Series: Sinners #1
Authors: Abi Ketner and Missy Kalicicki
Release Date: 06/28/13
From the authors—
Fifty years ago the Commander came into power and murdered all who opposed him. In his warped mind, the seven deadly sins were the downfall of society. He created the Hole where sinners are branded according to their sins and might survive a few years. At best.
Now LUST wraps around my neck like blue fingers strangling me. I’ve been accused of a crime I didn’t commit and now the Hole is my new home.
Darkness. Death. Violence. Pain.
Now every day is a fight for survival. But I won’t die. I won’t let them win.
The Hole can’t keep me. The Hole can’t break me.
I am more than my brand. I’m a fighter.
My name is Lexi Hamilton, and this is my story.
Well, this is a fine kettle of fish. I can’t recall the last time I really liked the plot of a book but heartily disliked the main characters but that’s what has happened with Branded.

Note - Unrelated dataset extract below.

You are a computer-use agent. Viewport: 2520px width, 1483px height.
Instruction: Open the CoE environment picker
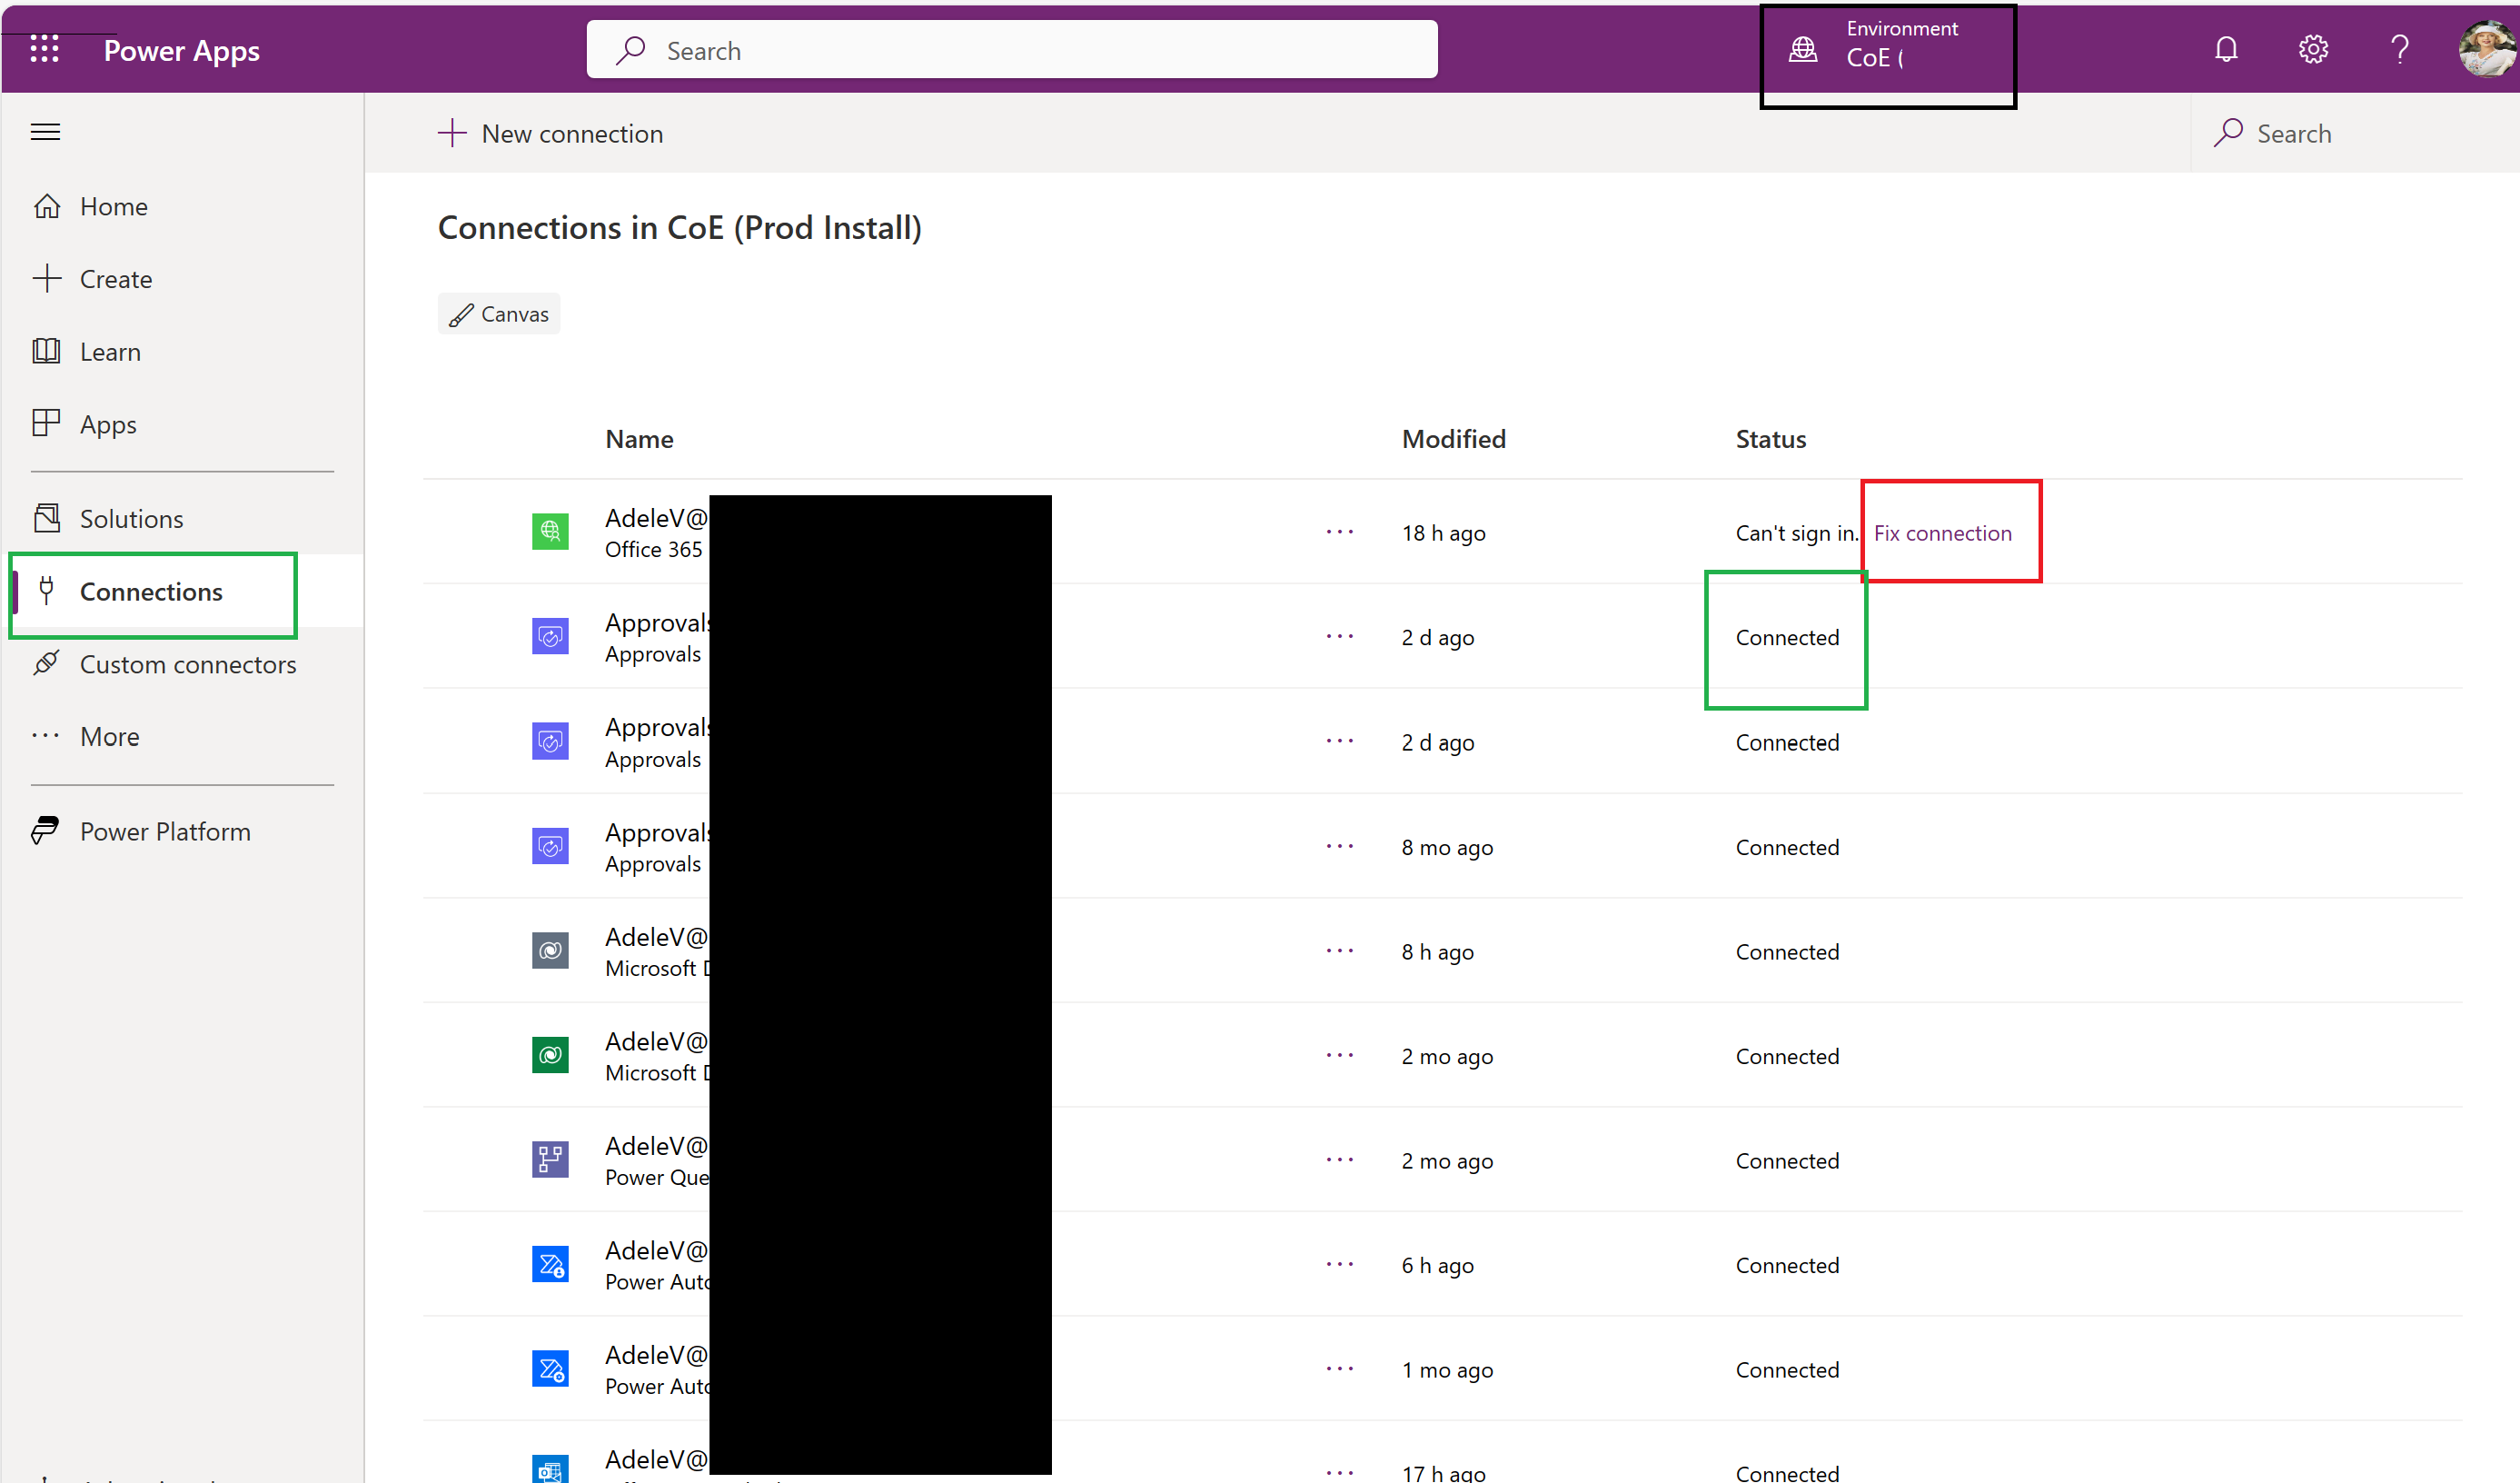point(1888,48)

The idea of a dystopian state based on the premise of the seven deadly sins is refreshingly different from what I usually see in this subgenre and the authors pull no punches (no pun intended) when it comes to the brutality of such a totalitarian society. The setting of the Hole is vividly portrayed and completely daunting in its dismal existence, much like a city edition of the hole found in prisons. If I have any concern, it’s that the authors have given us very little to flesh out the various sins and colors. For instance, none of the sinners in the Hole except for Lexi are on scene long enough to create a real feel for the particular sin so that I could never remember what the different sins/colors are. Much more could—and should—have been done with this concept.
When it comes to the characters, though, I connected with some of the secondary characters, primarily Alyssa and Bruno, but honestly can’t say I care much about the two primary players, Lexi and Cole. Neither one has any strength of character to speak of, especially with regards to maintaining the distance that’s critical to their survival, and their nearly instant attraction is not at all credible. On her part, I suppose it could be due to a sort of Stockholm Syndrome but there’s no explaining Cole’s slide into raging hormones. In addition, Lexi is the quintessential damsel in distress; if she’s not throwing up or crying endlessly, she’s being carried by a big, strong male. That’s really unfortunate because there are some things about her that appealed to me, such as her innate kindness. As for Cole, my primary thought is that he’s rather two-dimensional with little attention paid to who he is or why he behaves the way he does.
I do think Zeus is one of the best characters, perhaps THE best although I’m sure that’s not intentional. I defy any reader to not fall in love with the big guy and with good reason. On the other hand, a major character who enters the story towards the end is close to detestable and roused no sympathetic feeling in me whatsoever.
Worldbuilding is in short supply although is better than some I’ve seen. My main objection is the lack of explanation for why Lexi is under strict protection the whole time (even if not always successful) while all other Sinners are at the mercy of dreadful conditions and horrific treatment by the Commander’s minions. A reason is given later but it makes little sense because the person who supposedly arranges it is not really in a position to have such control. Also, how the original Commander managed to get to a position of such total power isn’t clear although we at least know there was a World War V.
So, I liked the plot but the other elements of the story didn’t work so well for me. Does that mean I can’t recommend this book? No, not at all. I do think there are some serious shortcomings but there’s a good deal that’s appealing. As I have said, the plotting is fairly well-constructed, other than the ending feeling too rushed, and the worldbuilding just needs a bit of work and expansion. The pacing of the story kept me engaged, wanting to know what would happen next, especially in the last third of the book, and the authors don’t sugarcoat the violence that would surely exist in such a future. The fact that I didn’t connect with Lexi and Cole may very well be a personal thing and other readers would have a different reaction so, as the saying goes, YMMV. Certainly, many other reviewers have been enthralled and it’s possible I’m being unnecessarily critical.
Ms. Ketner and Ms. Kalicicki avoid the cliffhanger ending that many readers (not me) dislike and Branded works pretty well as a complete story while also positioning Lexi, Cole and the rest of the survivors for the sequel. I’m intrigued enough to see what will happen next.
Reviewed by Lelia Taylor, January 2014.
About the Authors
Abi and Missy met in the summer of 1999 at college orientation and have been best friends ever since. After college, they added jobs, husbands and kids to their lives, but they still found time for their friendship. Instead of hanging out on weekends, they went to dinner once a month and reviewed books. What started out as an enjoyable hobby has now become an incredible adventure.